To reinforce those goals, DC Water created the Business Diversity and Inclusion Advisory Council and established bidding preferences for disadvantaged and women-owned contractors on projects over $1 million. Under its 2020 amended Business Development Plan, such contractors cannot be penalized for falling short of project goals if they demonstrate “good faith” effort.

In fiscal year 2024, disadvantaged and women-owned enterprises received 38.65% of total awards — roughly $520 million of nearly $1.33 billion, according to January 2025 board minutes.

The EPA suspended its Fair Share objectives in April following Trump administration pressure. Though no longer enforced, DC Water’s website still lists three-year goals of awarding 32% of construction contracts and 28% of architectural and engineering services to minority enterprises, with additional carve-outs for women-owned firms.

Yet Gadis didn’t just dump more than half a billion dollars into the questionable minority set-asides. He also jettisoned the white executives at DC Water, he bragged in an undated video that’s gone viral on X.

“You know, when I arrived at DC Water, this was an organization that looked very similar to our industry,” Gadis complained:

It was predominantly white male at the top.

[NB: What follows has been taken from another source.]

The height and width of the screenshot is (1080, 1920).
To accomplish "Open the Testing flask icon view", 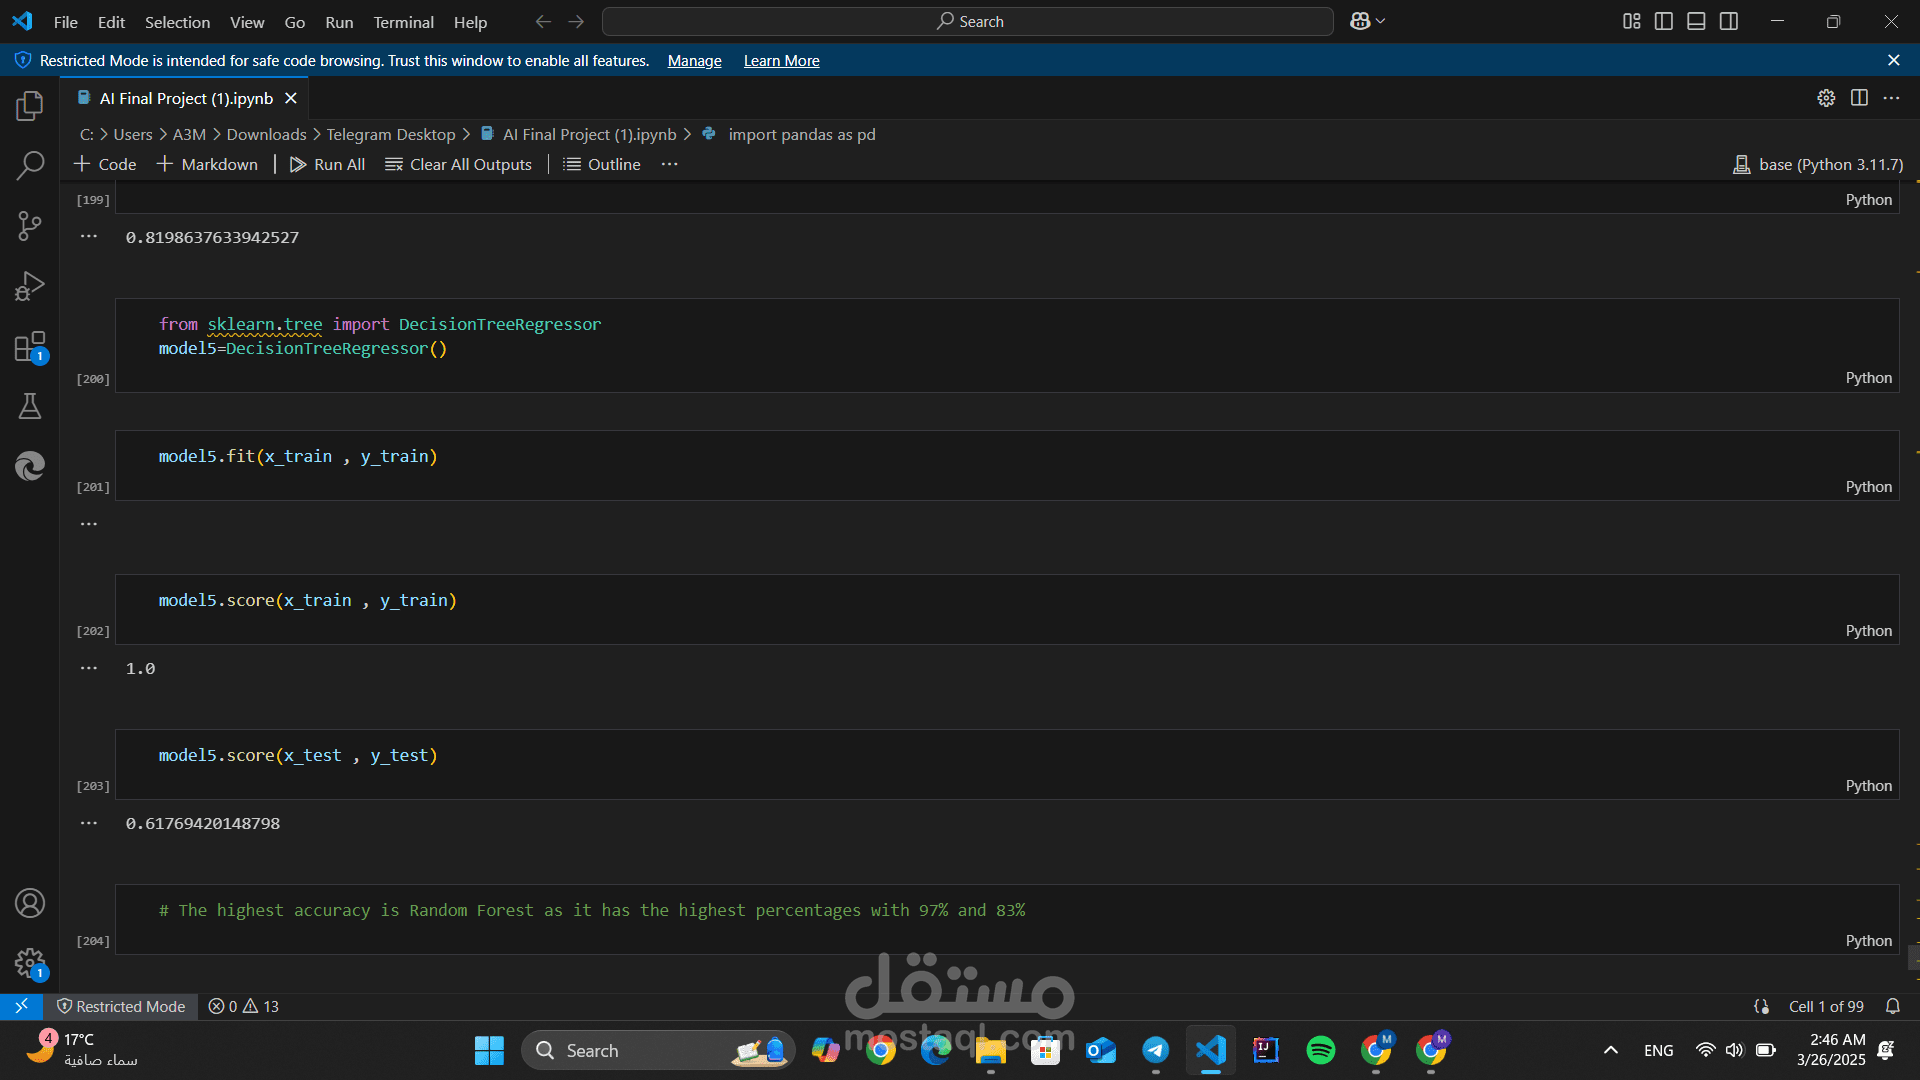I will 30,406.
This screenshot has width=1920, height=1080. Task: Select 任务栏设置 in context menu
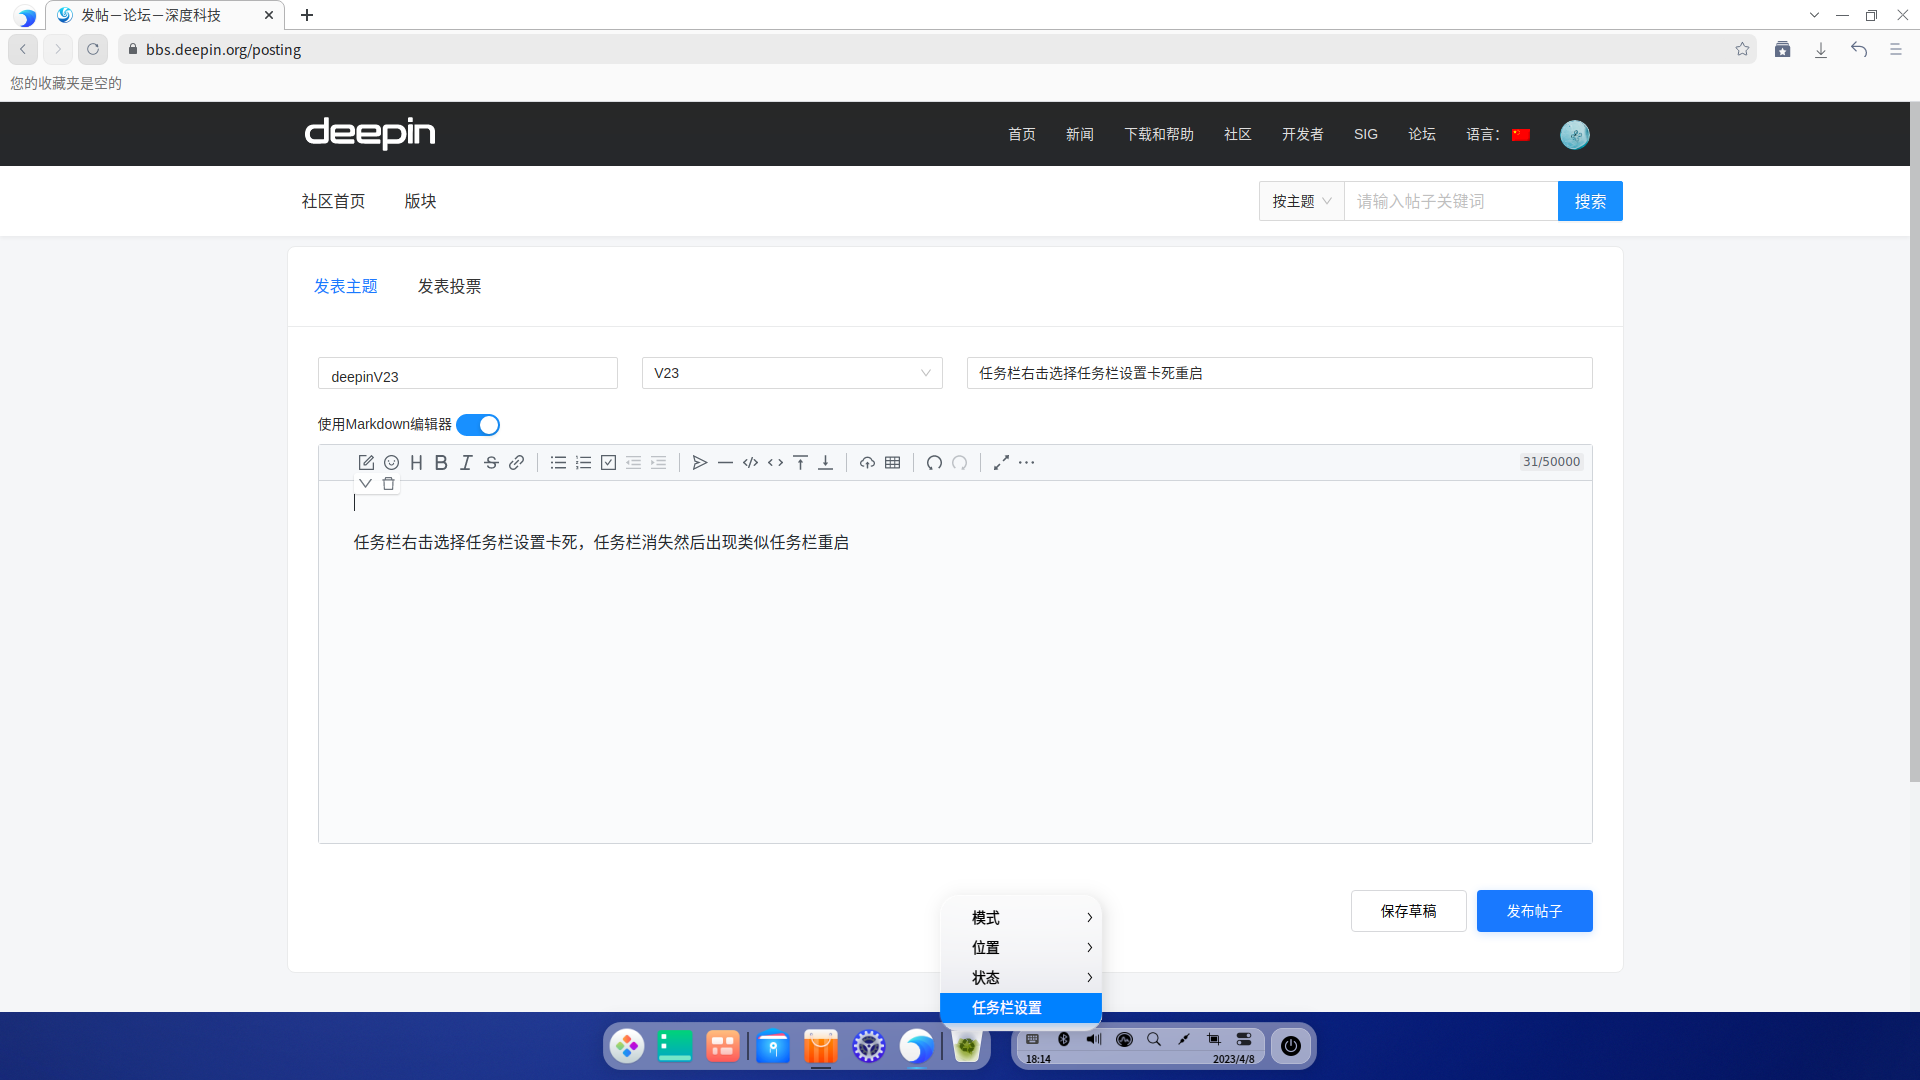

But this was a utility that’s — more than 70 percent people of color work at this utility.

And I really believe — and I still believe, and it has been fantastic, the outcomes have been fantastic — [that] the people at the top, the executives, the chiefs in that C-suite, they should look like the employees that they serve and that they work with. And the same thing with the community. And so my executive team looks exactly like the community, it looks like the employees, the staff — be it people of color, women, men. And it’s just a fantastic team that has come together to do a lot of great things here at DC Water and in the community for the customers.

DEI Success

One of those great things, apparently, is dumping almost 500 million gallons of sewage into the Potomac River. Such is the success of DEI at DC Water that it even incorrectly reported how polluted the water is with E. Coli, a dangerous enteric bacteria.

“After reporting ecoli rate at sewage spill in Potomac River was going down, @dcwater now admits they released very incorrect data,” NBC4’s Mark Segraves reported:

It’s actually 100 times higher than they reported. 

DC Water Reporting Error 

Reported: 2,420 MPN/100mL 

Actual : 242,000 MPN/100mL

MPN means “most probable number.” Frighteningly, the recreational limit is 410 MPN per 100 milliliters.

On February 3, one location on the Potomac measured 1,732,900 MPN.